Task instructions ▸ Give the number of lines in the entries below that contain "will". Write nothing besides it.

====

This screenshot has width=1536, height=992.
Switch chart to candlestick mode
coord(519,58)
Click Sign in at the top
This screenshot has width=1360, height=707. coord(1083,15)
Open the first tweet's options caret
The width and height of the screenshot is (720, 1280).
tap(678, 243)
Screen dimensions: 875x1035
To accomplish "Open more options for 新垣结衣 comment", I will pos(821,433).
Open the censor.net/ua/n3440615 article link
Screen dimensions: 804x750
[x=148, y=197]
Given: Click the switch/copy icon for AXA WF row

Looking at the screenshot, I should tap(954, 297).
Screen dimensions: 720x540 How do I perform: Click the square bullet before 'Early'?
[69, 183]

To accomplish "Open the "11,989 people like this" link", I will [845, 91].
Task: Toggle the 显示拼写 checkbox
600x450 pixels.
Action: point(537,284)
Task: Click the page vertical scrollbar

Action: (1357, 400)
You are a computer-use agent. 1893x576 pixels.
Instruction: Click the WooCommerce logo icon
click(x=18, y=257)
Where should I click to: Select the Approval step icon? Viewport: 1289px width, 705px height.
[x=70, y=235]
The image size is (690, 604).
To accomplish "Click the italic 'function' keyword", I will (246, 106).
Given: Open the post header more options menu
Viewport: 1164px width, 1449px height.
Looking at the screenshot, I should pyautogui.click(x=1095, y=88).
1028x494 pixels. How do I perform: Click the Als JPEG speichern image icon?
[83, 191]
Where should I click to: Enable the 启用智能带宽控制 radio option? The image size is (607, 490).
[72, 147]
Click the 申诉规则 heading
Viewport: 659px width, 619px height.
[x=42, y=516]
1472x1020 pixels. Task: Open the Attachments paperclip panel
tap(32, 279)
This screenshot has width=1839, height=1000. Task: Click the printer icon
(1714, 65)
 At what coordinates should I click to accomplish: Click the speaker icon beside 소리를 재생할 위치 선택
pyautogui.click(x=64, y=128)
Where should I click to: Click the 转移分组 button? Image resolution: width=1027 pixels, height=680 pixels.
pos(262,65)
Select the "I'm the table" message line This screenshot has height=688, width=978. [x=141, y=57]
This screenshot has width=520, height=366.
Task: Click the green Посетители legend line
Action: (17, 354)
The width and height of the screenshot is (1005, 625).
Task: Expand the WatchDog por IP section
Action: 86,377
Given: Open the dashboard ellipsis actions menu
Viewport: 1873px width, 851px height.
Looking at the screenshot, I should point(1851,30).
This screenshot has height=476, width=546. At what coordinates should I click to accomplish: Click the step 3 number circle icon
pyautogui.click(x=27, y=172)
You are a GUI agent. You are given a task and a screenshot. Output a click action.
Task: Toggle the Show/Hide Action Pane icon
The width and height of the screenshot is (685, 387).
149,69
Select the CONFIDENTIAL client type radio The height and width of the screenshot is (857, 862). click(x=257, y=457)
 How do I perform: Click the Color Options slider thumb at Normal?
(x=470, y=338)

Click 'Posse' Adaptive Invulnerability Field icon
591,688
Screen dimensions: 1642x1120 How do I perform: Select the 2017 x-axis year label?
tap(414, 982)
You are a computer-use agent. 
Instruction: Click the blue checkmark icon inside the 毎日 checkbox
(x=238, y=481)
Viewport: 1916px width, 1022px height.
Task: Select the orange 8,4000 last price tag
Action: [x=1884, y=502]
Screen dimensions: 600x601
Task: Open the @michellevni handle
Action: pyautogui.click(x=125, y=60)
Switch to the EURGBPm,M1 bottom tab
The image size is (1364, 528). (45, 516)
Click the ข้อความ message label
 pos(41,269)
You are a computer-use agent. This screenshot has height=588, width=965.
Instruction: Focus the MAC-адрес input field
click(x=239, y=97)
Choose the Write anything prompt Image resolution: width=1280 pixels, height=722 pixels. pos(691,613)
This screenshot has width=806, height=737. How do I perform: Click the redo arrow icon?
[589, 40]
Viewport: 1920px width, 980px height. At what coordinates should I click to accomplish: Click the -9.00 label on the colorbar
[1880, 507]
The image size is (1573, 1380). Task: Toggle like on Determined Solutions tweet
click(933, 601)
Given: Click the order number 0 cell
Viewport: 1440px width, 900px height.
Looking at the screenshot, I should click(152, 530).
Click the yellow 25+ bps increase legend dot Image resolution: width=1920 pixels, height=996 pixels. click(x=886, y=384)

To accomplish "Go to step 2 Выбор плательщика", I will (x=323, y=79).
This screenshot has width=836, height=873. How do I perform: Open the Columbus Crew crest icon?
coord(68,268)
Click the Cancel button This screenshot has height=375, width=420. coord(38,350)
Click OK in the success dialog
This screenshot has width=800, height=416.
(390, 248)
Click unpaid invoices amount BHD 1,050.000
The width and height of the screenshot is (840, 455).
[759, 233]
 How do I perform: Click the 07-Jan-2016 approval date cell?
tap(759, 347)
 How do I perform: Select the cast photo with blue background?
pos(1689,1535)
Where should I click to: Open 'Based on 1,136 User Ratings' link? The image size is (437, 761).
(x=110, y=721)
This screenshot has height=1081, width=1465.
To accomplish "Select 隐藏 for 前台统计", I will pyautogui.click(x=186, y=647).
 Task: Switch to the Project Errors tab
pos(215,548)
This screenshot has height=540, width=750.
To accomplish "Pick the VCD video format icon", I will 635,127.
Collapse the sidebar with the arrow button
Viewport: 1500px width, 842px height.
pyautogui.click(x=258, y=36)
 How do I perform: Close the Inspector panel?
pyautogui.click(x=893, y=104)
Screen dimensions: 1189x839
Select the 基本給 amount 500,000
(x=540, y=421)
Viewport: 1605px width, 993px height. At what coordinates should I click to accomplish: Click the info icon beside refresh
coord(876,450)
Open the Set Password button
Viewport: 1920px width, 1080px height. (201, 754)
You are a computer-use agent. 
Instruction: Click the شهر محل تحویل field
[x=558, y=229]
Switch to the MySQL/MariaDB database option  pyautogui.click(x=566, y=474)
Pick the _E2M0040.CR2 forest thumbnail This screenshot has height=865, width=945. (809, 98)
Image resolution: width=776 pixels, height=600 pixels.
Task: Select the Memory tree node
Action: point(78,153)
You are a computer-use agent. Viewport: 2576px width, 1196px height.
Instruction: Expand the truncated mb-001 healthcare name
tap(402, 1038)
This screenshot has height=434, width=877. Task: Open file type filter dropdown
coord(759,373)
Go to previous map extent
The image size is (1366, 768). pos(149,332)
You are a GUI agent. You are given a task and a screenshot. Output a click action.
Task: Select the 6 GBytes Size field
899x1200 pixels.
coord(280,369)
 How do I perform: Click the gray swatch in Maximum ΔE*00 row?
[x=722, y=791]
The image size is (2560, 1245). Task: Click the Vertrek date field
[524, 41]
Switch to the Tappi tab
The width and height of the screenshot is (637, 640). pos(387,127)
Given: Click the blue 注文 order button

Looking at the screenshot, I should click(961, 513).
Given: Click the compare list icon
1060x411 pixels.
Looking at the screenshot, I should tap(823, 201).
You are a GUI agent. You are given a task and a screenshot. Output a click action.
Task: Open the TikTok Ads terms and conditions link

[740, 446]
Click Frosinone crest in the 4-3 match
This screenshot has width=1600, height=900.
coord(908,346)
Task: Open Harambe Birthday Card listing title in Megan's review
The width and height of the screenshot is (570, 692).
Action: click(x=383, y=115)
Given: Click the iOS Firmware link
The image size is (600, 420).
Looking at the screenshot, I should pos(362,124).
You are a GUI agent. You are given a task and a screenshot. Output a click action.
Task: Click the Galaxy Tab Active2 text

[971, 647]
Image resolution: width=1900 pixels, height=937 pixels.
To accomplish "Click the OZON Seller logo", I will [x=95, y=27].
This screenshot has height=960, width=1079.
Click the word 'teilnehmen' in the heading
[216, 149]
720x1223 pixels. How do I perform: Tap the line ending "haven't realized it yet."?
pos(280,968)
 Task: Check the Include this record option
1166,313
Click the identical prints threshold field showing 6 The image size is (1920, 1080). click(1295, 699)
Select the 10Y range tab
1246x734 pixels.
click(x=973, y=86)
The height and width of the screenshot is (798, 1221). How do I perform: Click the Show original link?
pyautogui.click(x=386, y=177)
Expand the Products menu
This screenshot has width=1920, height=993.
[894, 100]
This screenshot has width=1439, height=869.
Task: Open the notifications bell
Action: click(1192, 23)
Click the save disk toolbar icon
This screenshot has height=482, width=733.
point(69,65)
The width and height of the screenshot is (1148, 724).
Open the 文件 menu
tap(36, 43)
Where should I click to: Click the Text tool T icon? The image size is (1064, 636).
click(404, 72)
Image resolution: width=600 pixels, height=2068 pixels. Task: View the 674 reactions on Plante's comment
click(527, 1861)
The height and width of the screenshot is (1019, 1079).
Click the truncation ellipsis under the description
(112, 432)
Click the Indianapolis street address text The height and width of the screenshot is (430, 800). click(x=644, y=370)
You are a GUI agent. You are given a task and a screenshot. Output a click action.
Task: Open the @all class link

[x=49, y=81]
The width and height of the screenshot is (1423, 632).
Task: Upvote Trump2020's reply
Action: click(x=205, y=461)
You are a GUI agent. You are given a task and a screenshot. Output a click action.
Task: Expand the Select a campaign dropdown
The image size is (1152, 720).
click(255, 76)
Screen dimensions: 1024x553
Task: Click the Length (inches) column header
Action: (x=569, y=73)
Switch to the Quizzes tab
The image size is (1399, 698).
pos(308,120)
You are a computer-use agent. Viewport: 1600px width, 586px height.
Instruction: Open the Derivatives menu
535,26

====

Solution for this task ▸ 7